Segundo as apurações, o entendimento entre os grupos possibilitou que integrantes do CV utilizassem áreas dominadas pela ADA como rota de circulação e planejamento de ações, incluindo investidas contra territórios controlados por milícias e pelo Terceiro Comando Puro (TCP). A informação foi revelada a partir de mensagens interceptadas durante a investigação.
Os diálogos analisados envolvem Carlos da Costa Neves, conhecido como Gardenal, apontado como operador do Comando Vermelho, e um integrante de milícia. Nas mensagens, ele afirma ter livre acesso à comunidade Jardim Novo, localizada em Realengo, na Zona Oeste do Rio.
A área é controlada por Lucas Apostólico da Conceição, o “Índio”, considerado foragido da Justiça. A partir dessa comunidade, o CV teria estruturado um corredor logístico que facilita o acesso a regiões como Bangu, Campo Grande e Santa Cruz, além de áreas estratégicas como Taquara, Praça Seca e Itanhangá.
De acordo com a investigação, o acordo previa benefícios mútuos. Enquanto o CV utilizava o território como base de passagem e expansão, o grupo liderado por Índio teria garantia de não sofrer ataques, além de contar com apoio da facção em suas operações.
O delegado Alamberg Medeiros Miranda, da Delegacia de Repressão a Entorpecentes, afirmou que há indícios claros de cooperação entre organizações distintas para consolidar esse corredor criminoso na região.
A Zona Oeste do Rio de Janeiro é atualmente a única área da cidade onde atuam simultaneamente quatro forças criminosas: Comando Vermelho, Terceiro Comando Puro, milícias e Amigos dos Amigos. A presença desses grupos intensifica a disputa territorial e eleva o nível de violência.
A comunidade Jardim Novo, em Realengo, é considerada estratégica por sua localização próxima a importantes vias de acesso e áreas sob domínio de diferentes facções.
Em abril, uma operação da 44ª DP (Inhaúma) cumpriu 24 mandados de prisão na região. Seis suspeitos foram detidos, mas o líder conhecido como Índio conseguiu fugir.
O grupo investigado também é apontado como responsável por crimes graves. Um dos casos ocorreu em janeiro, na comunidade da Light, em Realengo, onde três mulheres foram torturadas sob suspeita de desvio de dinheiro.

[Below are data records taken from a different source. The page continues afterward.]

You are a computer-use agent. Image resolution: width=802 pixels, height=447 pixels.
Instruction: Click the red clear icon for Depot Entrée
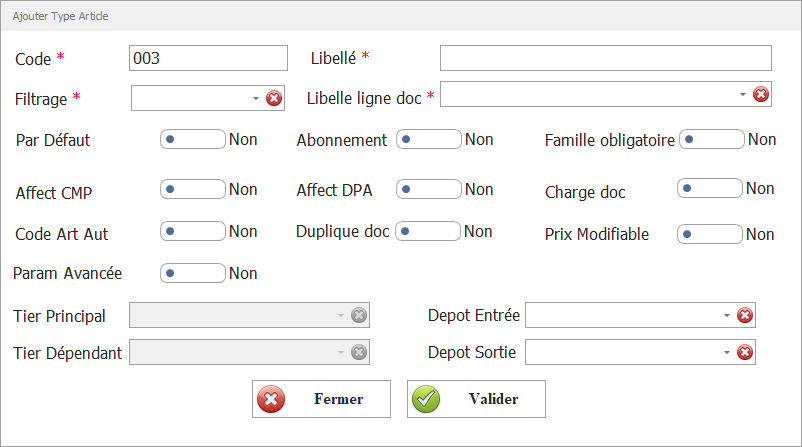click(x=744, y=316)
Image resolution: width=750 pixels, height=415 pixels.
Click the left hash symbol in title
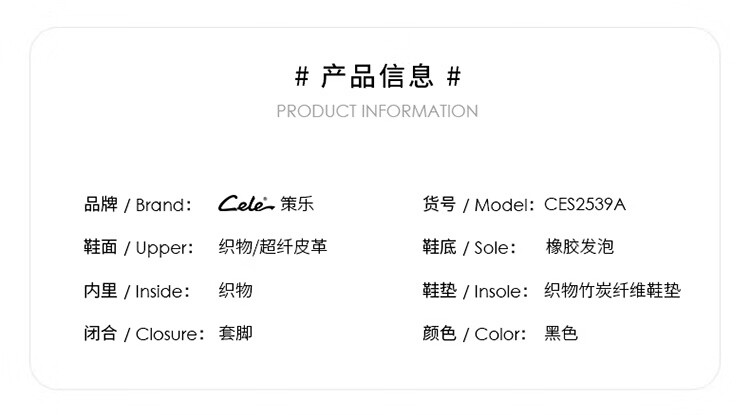pyautogui.click(x=301, y=76)
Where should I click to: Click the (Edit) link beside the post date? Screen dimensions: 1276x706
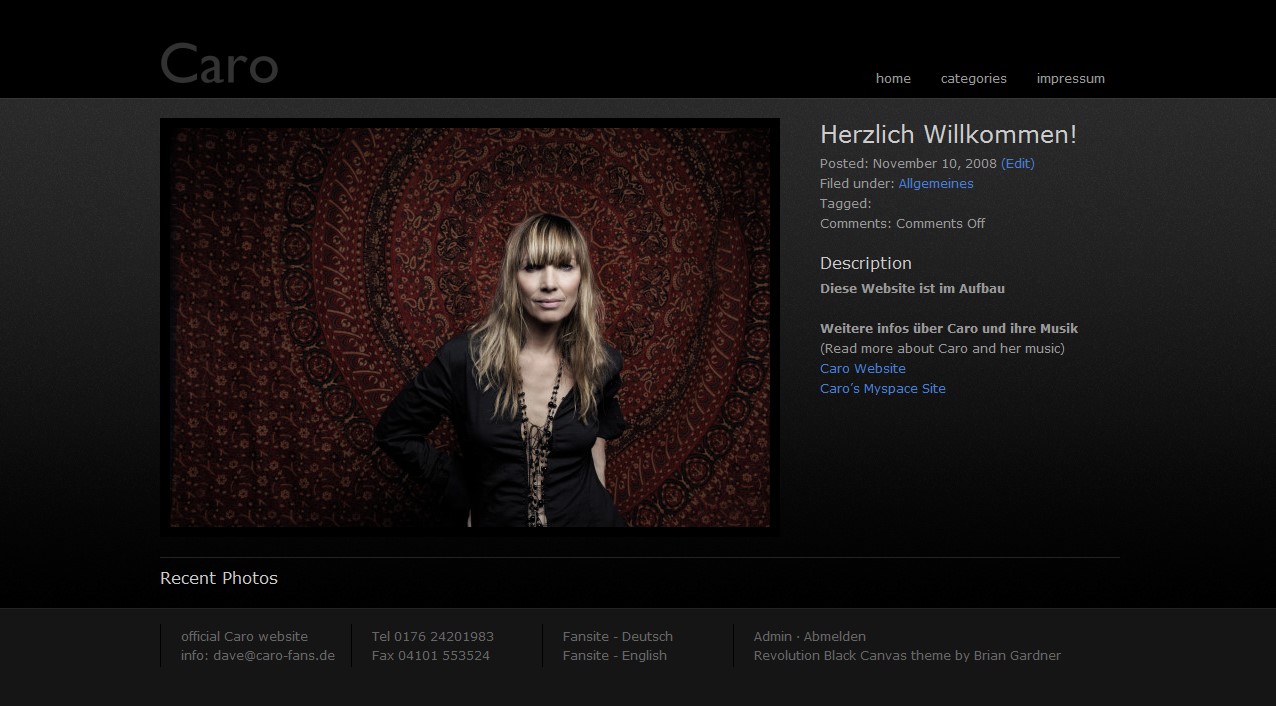point(1017,163)
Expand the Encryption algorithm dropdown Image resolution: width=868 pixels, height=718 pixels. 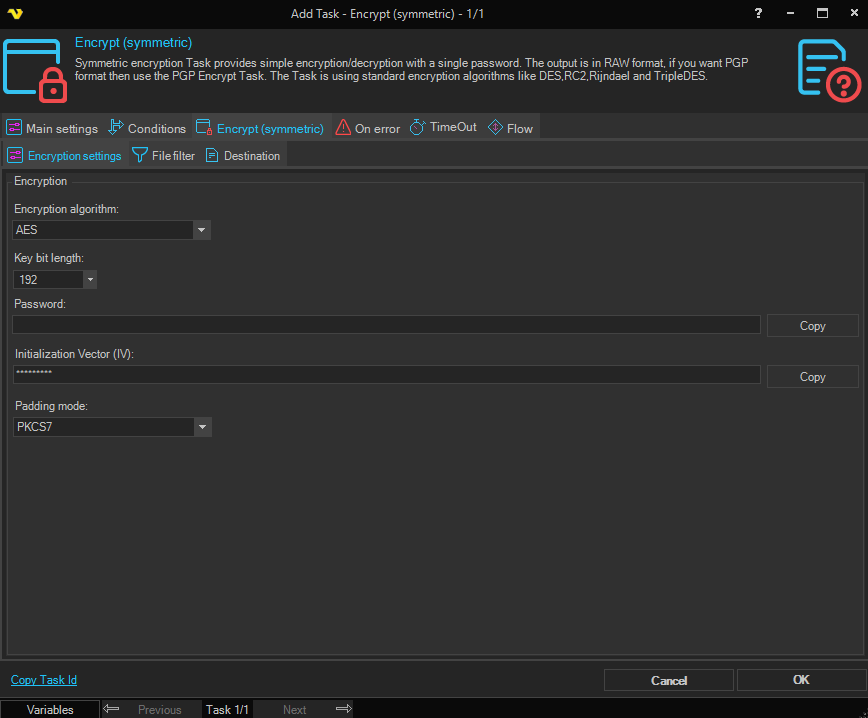202,230
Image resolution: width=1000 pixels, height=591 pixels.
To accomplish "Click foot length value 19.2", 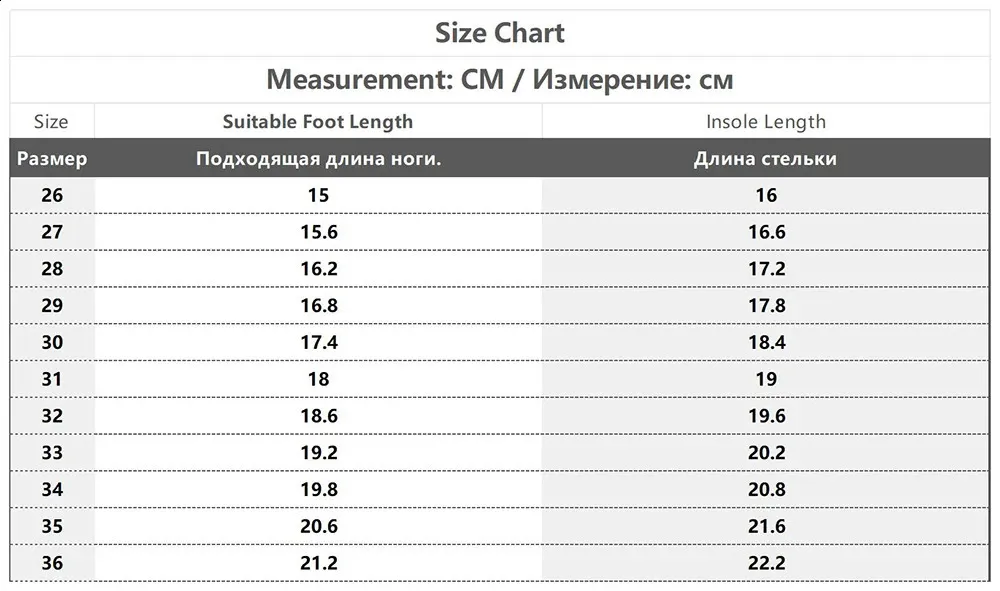I will pos(319,453).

Uma das vítimas, Naysa Kayllany da Costa Borges Nogueira, não resistiu aos ferimentos após atendimento médico. O caso segue sob análise da Justiça, com mandados de prisão já expedidos.
Outro nome citado na investigação é Celso Luís Rodrigues, conhecido como Celsinho, apontado como liderança da ADA. Ele foi preso em maio de 2025, mas liberado após decisão judicial e responde em liberdade.
Considerado uma figura histórica do crime no estado, Celsinho já foi um dos mais procurados do Rio de Janeiro e cumpriu cerca de 25 anos de prisão por crimes como tráfico e homicídio. Segundo a polícia, ele teria atuado na articulação de alianças recentes com integrantes do Comando Vermelho.
Dados de inteligência indicam que, até março, o Comando Vermelho mantinha presença em 1.283 comunidades no estado, evidenciando a força da facção e a complexidade do combate ao crime organizado.
A investigação segue em andamento e pode revelar novos desdobramentos sobre a atuação conjunta de facções e milícias na Zona Oeste da capital fluminense.